Source: Wizards will have competition with teams like Lakers, Clippers for restricted free agent Bobby Portis

This summer is shaping up to be lucrative for NBA free agents and big man Bobby Portis is well-positioned to cash in. After spending the final three months of the 2018-19 season with the Wizards, Portis is already seeing a healthy market develop ahead of the June 30 start of the league's negotiating period, NBC Sports Washington has learned.

The Wizards are likely to first extend a qualifying offer on June 30 to make him a restricted free agent. According to Spotrac.com, it will be about $3.6 million and that will give the Wizards the right to match an offer sheet from another franchise.

But teams are already indicating they want Portis, who is just 24 and coming off a season in which he averaged a career-high 14.2 points and 8.1 rebounds in 50 games. That market includes 5-10 teams and could grow once free agency opens.

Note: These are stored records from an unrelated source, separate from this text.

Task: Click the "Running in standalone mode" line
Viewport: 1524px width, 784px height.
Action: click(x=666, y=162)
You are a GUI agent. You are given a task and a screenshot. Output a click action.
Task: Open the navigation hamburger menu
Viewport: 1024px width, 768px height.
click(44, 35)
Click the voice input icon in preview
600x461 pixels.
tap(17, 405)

Portis is expected to draw interest from the Lakers, Clippers, Jazz, Bucks, Magic and Knicks among others, NBC Sports Washington has learned.

Despite restricted free agency, Portis has a few things working for him. For one, there are a lot of teams with cap room. Spending won't reach 2016 levels, when the new CBA spiked the salary cap, but there will a lot of money to go around.

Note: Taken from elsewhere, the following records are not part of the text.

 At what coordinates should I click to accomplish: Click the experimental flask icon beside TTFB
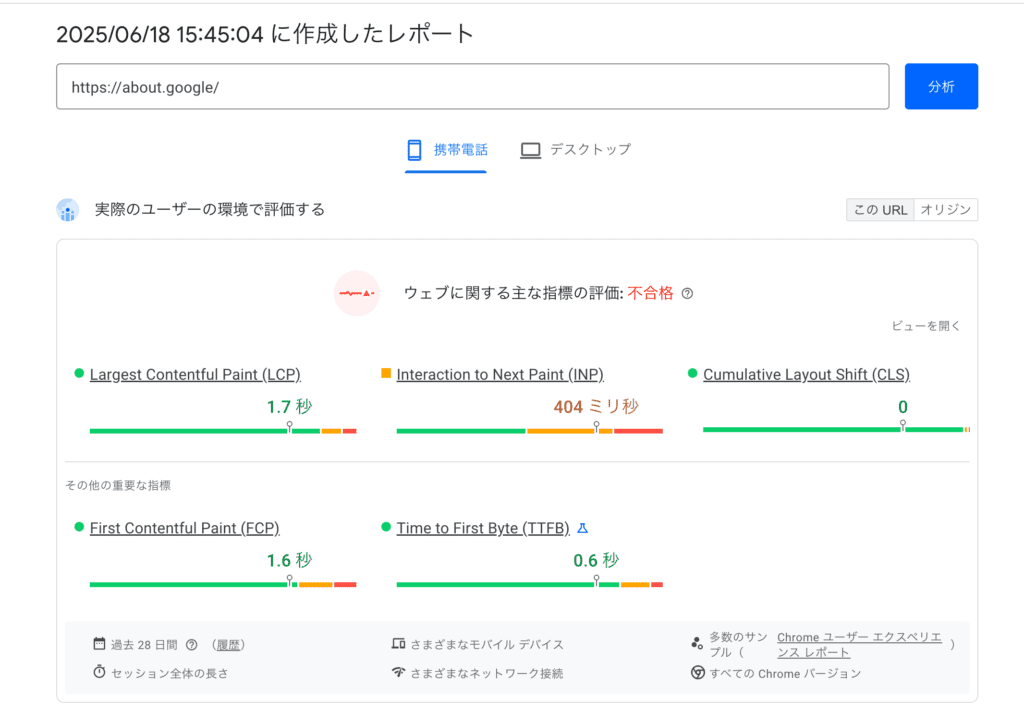(583, 528)
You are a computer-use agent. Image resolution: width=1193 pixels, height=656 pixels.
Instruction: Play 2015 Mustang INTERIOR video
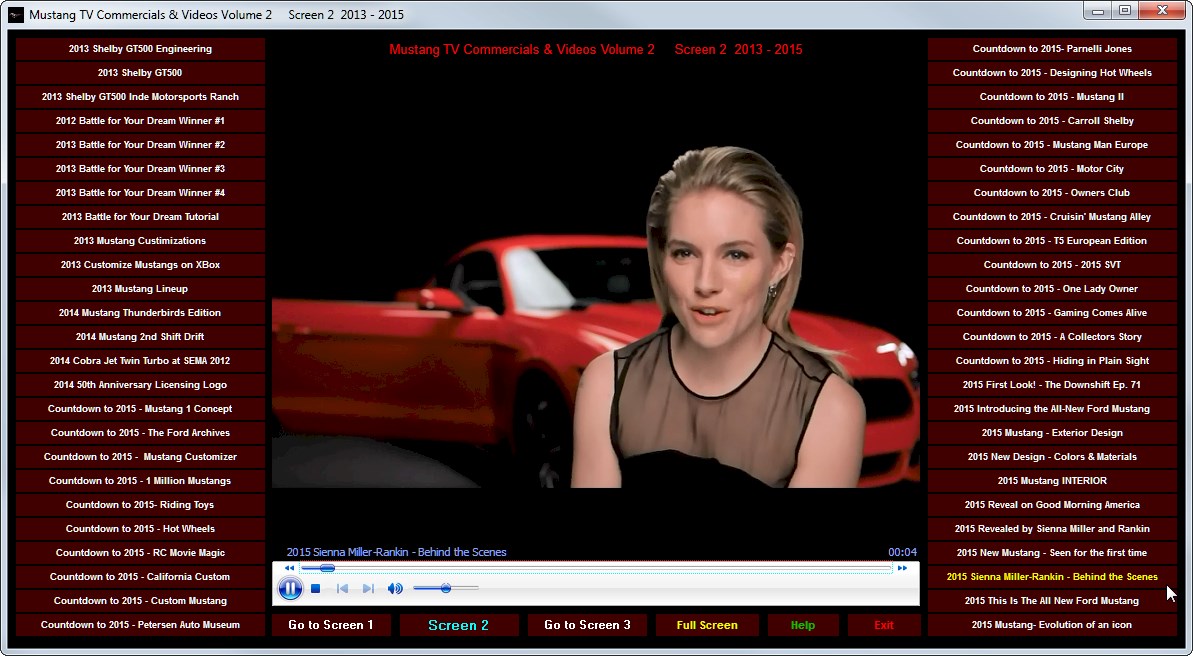[1052, 481]
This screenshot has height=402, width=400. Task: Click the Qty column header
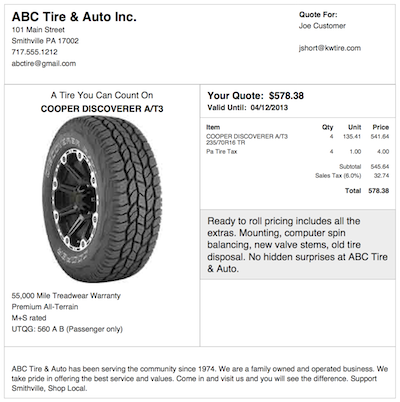[x=327, y=127]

Also, guys in Portis' tier will only be helped if the top free agent options continue to dwindle. Klay Thompson looks more likely than ever to stay in Golden State after tearing his ACL. Winning a title could increase the odds Kawhi Leonard re-signs in Toronto, according to reports. And Kevin Durant's torn Achilles has thrown a wrench into the plans of teams with the most money to spend.

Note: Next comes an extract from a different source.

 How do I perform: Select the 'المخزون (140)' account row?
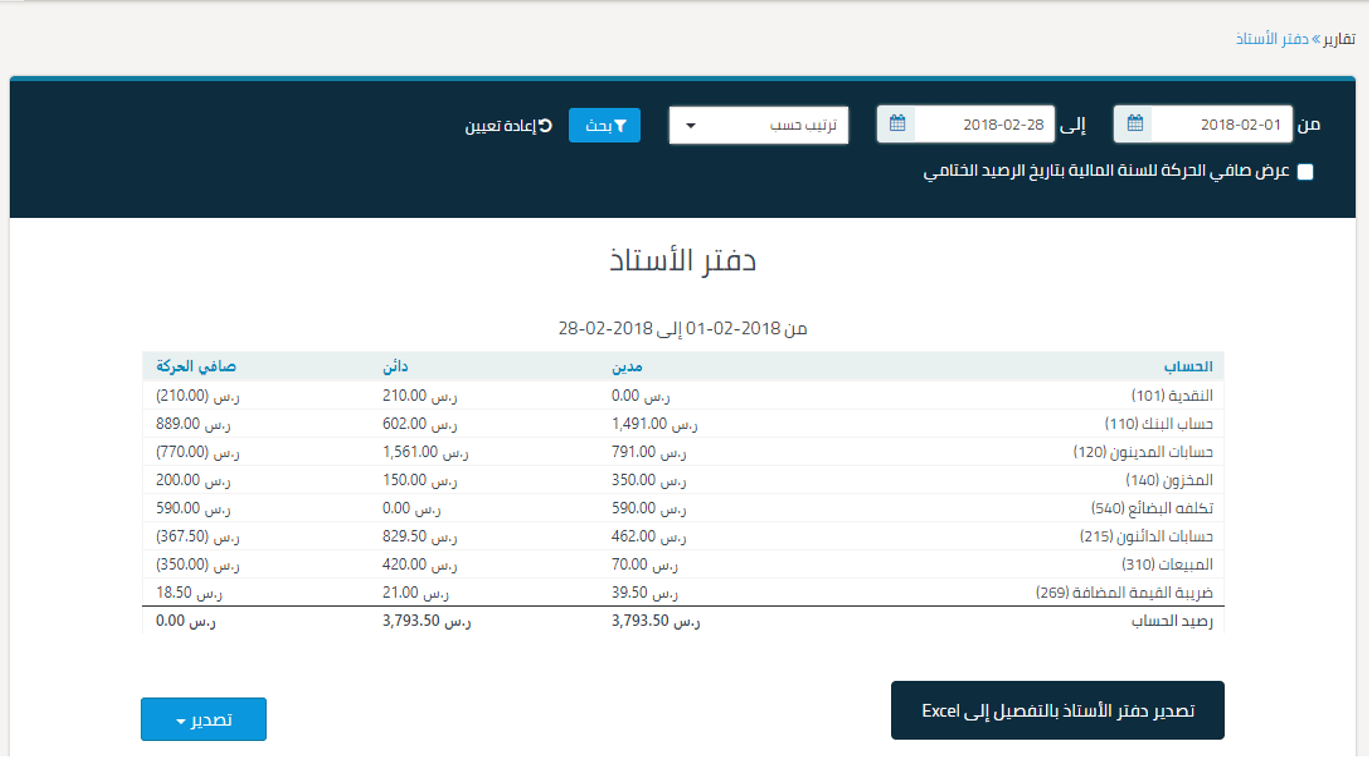[x=1169, y=480]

There is also the possibility Kemba Walker stays in Charlotte. And Kyrie Irving signing with Brooklyn, if it happens, would leave others exploring backup plans.

Portis isn't directly competing with any of those players, but could benefit if the top options are off the market. His name will only move up the list if that is the case.

Portis also has a unique selling point going for him. He shot 39.3 percent from three this past season and held a 40.3 percent clip to close the year in his 28 games with the Wizards. Three-point shooting is more valuable than ever and he brings that to the table at 6-foot-10.

Portis, who averaged 3.8 three-point attempts per game this past season, was one of only six players 6-10 or taller to shoot at least 39 percent on 3.5 attempts or more (min. 50 G). 

The question for Portis will be whether he gets the money he wants. He turned down an extension with the Chicago Bulls last fall just hours before the deadline to sign one. According to the Chicago Tribune, the deal was worth about $50 million and he wants to be paid in the range of $16 million annually. His asking price was partly why the Bulls traded him to the Wizards in February.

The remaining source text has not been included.